“In tema di ICI, l’inclusione di un’area in una zona destinata dal piano regolatore generale a “verde attrezzato e spazio per lo sport” non esclude l’oggettivo carattere edificabile della stessa ai sensi dell’art. 2 d.lgs. n. 504/1992, ma incide solo sulla determinazione del valore venale del bene, da valutare in concreto in base alle specifiche potenzialità edificatorie consentite dalla destinazione impressa”: è il principio posto della recente ordinanza n. 21351/2021 della Corte di Cassazione.
La Suprema Corte torna ad affrontare il tema dell’imposizione tributaria su aree destinate dagli strumenti urbanistici comunali a verde pubblico attrezzato, sul quale si riscontra un orientamento giurisprudenziale non consolidato. Infatti, se nell’ordinanza 2050/2020 e nella sentenza n. 17764/2018 viene ribadito il principio posto nella pronuncia in commento, nelle sentenze n. 2335/2013 e 27121/2019 la Corte afferma che alcune tipologie di aree hanno un vicolo di destinazione tale da precludere la loro qualificazione come edificabile (ad es. nel caso di vincolo archeologico), e dunque non sono assoggettabili all’IMU.

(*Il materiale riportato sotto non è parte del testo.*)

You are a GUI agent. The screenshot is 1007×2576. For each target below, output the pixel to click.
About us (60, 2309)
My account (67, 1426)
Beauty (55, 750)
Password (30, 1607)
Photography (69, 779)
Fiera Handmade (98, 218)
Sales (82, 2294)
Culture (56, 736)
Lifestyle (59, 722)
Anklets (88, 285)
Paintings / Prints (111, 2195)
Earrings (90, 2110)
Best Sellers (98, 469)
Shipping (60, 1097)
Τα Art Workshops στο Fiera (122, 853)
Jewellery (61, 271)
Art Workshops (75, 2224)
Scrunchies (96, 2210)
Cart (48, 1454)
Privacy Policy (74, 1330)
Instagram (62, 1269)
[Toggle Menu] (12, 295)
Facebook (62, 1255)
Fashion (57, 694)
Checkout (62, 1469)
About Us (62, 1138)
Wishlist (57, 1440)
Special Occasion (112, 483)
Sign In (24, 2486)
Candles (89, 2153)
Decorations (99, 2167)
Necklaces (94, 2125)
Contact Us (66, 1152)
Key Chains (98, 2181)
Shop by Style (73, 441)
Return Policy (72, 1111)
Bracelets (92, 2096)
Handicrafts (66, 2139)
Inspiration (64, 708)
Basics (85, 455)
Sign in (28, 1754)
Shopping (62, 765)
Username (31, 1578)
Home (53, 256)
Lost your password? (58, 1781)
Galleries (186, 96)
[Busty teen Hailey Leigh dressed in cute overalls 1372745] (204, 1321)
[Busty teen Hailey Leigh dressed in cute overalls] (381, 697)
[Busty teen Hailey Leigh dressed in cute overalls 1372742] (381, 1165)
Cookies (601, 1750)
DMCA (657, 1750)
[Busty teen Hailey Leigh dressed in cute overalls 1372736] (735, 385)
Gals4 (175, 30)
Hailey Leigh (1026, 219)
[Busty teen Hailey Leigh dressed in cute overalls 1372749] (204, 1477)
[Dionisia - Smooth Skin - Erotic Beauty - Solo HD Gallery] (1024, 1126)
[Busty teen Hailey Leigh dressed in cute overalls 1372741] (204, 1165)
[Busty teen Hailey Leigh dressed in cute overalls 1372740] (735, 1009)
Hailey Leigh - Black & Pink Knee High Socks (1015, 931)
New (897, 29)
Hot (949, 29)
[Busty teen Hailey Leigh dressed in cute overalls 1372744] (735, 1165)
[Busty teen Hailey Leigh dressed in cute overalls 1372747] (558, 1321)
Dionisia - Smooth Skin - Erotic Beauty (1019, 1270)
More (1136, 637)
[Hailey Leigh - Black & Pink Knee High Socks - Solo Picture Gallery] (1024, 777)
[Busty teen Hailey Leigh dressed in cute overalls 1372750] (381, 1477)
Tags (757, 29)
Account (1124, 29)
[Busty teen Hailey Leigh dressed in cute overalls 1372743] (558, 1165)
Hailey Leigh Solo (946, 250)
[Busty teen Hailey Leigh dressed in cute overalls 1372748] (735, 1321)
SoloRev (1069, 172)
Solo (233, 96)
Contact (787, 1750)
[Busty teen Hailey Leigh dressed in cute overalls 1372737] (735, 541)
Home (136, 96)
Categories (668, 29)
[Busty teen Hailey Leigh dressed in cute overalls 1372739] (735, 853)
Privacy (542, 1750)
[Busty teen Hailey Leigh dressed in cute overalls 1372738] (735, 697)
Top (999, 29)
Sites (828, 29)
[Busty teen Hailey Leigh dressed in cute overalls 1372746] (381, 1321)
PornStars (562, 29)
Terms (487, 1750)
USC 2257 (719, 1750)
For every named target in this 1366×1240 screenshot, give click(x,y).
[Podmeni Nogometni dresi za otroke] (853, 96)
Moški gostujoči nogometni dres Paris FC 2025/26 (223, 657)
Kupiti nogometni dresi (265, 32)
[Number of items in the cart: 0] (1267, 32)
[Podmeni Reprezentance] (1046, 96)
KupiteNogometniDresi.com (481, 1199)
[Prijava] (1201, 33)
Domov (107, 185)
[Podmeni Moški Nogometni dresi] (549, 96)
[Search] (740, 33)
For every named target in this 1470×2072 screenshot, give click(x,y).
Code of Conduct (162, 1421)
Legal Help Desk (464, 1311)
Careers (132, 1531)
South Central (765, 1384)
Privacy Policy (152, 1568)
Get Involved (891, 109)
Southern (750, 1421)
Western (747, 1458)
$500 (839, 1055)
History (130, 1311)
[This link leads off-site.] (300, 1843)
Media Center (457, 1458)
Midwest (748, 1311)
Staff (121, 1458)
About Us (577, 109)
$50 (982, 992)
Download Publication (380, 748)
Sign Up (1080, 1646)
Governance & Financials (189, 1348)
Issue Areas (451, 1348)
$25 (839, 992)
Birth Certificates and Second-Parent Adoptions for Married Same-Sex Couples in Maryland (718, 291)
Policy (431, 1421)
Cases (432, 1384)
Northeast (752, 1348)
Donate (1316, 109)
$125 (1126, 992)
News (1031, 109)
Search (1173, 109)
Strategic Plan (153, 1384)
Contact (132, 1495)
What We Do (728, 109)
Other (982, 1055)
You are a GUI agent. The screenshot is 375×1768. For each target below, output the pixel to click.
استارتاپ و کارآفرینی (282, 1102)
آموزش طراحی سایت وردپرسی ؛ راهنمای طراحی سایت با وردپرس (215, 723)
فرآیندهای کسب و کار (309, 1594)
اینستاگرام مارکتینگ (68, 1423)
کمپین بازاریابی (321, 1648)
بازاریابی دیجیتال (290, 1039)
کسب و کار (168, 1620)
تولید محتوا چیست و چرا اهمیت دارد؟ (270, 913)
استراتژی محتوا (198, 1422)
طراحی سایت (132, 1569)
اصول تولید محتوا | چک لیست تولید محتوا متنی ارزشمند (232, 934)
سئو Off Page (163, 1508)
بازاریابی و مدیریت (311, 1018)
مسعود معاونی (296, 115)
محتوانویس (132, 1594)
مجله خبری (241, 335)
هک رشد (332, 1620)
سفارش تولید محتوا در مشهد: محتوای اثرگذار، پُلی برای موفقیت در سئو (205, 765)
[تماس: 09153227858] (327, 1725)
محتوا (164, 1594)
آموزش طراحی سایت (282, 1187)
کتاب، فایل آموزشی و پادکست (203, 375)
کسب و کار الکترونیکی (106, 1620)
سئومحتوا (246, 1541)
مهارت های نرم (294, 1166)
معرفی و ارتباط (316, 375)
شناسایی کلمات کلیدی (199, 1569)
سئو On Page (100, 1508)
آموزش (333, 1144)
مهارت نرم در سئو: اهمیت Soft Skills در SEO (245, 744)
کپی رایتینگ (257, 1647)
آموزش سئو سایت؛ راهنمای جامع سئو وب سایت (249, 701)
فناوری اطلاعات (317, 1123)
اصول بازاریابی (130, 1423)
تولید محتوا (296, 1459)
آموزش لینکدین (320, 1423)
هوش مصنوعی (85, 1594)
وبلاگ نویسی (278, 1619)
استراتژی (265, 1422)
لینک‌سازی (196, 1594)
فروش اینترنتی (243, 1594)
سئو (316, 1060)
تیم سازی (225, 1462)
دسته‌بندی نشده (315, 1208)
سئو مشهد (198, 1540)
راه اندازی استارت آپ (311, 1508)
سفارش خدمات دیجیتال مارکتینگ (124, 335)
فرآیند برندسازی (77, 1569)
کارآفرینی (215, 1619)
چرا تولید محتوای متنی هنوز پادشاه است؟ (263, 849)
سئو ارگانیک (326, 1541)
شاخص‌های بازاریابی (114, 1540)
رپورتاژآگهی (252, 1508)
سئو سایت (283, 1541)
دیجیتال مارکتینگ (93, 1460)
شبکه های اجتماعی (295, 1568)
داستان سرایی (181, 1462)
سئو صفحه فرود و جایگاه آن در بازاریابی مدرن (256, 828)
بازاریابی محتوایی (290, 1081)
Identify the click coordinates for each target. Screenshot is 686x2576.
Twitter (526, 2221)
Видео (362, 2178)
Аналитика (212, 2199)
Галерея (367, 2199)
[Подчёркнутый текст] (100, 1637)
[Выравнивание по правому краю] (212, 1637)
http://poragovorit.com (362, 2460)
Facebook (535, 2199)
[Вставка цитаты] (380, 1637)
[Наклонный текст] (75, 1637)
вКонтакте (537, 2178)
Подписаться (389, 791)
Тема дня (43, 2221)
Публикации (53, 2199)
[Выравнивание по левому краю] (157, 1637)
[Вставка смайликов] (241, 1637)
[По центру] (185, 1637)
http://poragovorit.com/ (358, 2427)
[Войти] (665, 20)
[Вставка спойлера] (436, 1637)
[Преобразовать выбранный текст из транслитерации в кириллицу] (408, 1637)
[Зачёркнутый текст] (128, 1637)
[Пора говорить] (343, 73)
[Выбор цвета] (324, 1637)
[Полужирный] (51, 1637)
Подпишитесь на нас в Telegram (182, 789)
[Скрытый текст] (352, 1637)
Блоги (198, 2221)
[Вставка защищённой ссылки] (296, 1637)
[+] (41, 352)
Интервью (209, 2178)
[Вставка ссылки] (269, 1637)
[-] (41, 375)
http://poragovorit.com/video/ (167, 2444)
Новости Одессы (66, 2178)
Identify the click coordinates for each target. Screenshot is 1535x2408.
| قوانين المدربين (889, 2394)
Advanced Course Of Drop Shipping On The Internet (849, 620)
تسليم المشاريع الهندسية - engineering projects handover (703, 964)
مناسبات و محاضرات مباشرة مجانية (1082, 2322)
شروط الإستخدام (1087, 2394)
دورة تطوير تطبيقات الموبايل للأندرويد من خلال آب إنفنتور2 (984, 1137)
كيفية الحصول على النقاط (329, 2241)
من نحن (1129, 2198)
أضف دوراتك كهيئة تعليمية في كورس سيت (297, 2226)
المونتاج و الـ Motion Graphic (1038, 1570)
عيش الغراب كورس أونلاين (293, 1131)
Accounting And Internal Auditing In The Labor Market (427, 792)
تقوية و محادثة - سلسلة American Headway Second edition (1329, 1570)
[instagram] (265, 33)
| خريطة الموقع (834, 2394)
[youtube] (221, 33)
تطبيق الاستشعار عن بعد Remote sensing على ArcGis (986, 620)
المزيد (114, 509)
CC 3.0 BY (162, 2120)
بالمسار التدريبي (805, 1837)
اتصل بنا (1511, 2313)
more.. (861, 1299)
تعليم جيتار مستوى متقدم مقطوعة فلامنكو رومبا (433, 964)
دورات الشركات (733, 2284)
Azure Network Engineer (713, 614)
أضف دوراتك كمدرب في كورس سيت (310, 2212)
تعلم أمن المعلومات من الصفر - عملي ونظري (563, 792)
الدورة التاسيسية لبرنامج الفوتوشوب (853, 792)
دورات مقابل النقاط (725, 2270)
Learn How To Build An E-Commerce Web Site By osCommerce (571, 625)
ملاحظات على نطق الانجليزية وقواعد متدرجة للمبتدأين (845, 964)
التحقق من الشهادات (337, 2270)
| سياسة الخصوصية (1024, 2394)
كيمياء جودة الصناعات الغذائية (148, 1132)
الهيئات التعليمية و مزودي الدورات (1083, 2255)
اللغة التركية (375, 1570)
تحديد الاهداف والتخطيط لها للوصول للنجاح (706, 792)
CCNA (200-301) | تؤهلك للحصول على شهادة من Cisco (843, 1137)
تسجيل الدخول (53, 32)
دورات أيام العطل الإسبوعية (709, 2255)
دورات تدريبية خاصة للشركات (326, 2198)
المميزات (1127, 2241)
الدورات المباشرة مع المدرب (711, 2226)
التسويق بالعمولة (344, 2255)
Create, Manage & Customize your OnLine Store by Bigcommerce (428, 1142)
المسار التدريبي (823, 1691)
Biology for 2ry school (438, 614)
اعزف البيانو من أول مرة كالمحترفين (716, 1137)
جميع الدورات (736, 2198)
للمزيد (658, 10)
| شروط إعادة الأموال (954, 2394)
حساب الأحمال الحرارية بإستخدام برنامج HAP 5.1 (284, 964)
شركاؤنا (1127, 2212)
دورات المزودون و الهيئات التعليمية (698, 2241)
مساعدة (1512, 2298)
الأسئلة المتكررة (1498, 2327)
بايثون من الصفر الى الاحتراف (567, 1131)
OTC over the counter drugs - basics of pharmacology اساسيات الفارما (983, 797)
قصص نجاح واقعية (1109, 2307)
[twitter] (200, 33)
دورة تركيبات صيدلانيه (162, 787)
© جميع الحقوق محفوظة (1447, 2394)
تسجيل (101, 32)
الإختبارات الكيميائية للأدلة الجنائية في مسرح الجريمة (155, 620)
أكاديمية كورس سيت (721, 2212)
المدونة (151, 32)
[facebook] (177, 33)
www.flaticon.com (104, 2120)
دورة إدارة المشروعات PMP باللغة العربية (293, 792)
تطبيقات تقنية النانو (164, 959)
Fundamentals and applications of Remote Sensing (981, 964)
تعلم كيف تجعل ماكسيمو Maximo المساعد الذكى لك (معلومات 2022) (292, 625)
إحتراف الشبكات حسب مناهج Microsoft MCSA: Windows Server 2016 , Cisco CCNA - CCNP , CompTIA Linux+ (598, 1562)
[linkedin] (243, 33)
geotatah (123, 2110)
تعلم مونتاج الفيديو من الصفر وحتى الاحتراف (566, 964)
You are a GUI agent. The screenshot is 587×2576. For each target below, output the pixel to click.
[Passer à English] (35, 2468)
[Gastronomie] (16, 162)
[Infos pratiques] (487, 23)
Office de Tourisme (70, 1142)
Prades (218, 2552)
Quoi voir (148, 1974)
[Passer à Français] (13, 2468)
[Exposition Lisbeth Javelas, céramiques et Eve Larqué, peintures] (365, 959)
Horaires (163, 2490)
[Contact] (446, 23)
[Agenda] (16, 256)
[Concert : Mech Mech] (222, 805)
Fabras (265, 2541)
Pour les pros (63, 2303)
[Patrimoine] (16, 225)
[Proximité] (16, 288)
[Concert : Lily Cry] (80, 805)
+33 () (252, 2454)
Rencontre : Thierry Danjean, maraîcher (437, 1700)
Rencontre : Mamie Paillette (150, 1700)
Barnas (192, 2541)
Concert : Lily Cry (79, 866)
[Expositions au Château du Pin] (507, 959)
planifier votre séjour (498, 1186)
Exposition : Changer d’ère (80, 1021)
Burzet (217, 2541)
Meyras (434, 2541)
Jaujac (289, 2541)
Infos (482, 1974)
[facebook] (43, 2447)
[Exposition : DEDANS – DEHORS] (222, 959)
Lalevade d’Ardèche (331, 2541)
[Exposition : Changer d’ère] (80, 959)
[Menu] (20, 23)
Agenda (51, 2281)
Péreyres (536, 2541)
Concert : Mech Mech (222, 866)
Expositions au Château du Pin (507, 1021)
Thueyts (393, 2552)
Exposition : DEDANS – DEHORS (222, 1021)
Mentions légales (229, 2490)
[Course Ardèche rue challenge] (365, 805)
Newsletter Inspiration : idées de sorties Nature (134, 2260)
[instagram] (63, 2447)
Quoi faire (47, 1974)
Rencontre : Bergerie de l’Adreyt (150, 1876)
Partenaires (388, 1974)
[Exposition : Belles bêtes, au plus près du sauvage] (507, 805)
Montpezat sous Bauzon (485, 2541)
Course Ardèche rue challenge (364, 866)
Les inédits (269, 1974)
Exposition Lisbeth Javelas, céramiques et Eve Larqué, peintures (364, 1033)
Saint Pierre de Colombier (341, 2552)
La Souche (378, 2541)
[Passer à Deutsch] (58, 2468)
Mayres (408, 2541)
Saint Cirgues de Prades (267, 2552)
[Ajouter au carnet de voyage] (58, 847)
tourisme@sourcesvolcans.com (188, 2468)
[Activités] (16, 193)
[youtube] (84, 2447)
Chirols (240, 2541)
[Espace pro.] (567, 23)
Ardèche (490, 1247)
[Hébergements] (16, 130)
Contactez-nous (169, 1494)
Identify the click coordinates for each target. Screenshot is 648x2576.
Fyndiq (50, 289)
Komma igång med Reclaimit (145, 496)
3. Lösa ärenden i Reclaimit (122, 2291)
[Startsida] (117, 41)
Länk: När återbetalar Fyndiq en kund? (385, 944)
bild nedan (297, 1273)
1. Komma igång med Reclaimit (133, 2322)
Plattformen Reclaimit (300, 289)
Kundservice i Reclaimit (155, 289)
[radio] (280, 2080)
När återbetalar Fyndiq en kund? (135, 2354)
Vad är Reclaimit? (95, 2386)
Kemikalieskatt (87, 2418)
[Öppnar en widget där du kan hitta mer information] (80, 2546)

Emerge quindi che la Cassazione dà rilevanza, di volta in volta, alla effettiva possibilità di sfruttamento edificatorio del suolo da parte dei cittadini. Talvolta ha confermato l’applicazione del tributo nei casi in cui, pur in presenta di un vincolo pubblico, fosse possibile edificare; altre volte ha ritenuto che il vincolo urbanistico fosse tale da escludere la tassazione. Tenuto conto che gli orientamenti sopra descritti si sono susseguiti in un arco di tempo relativamente breve, mostrando un atteggiamento altalenante della Suprema Corte, non è possibile, a nostro avviso, ritenere un punto di vista prevalente sull’altro.
Si auspica quindi in un intervento giurisprudenziale definitivo, magari a cura delle Sezioni Unite, che possa definire con certezza la questione, anche al fine di limitare il ricorso a contenzioso in tutte le circostanze simili a quelle sopra descritte.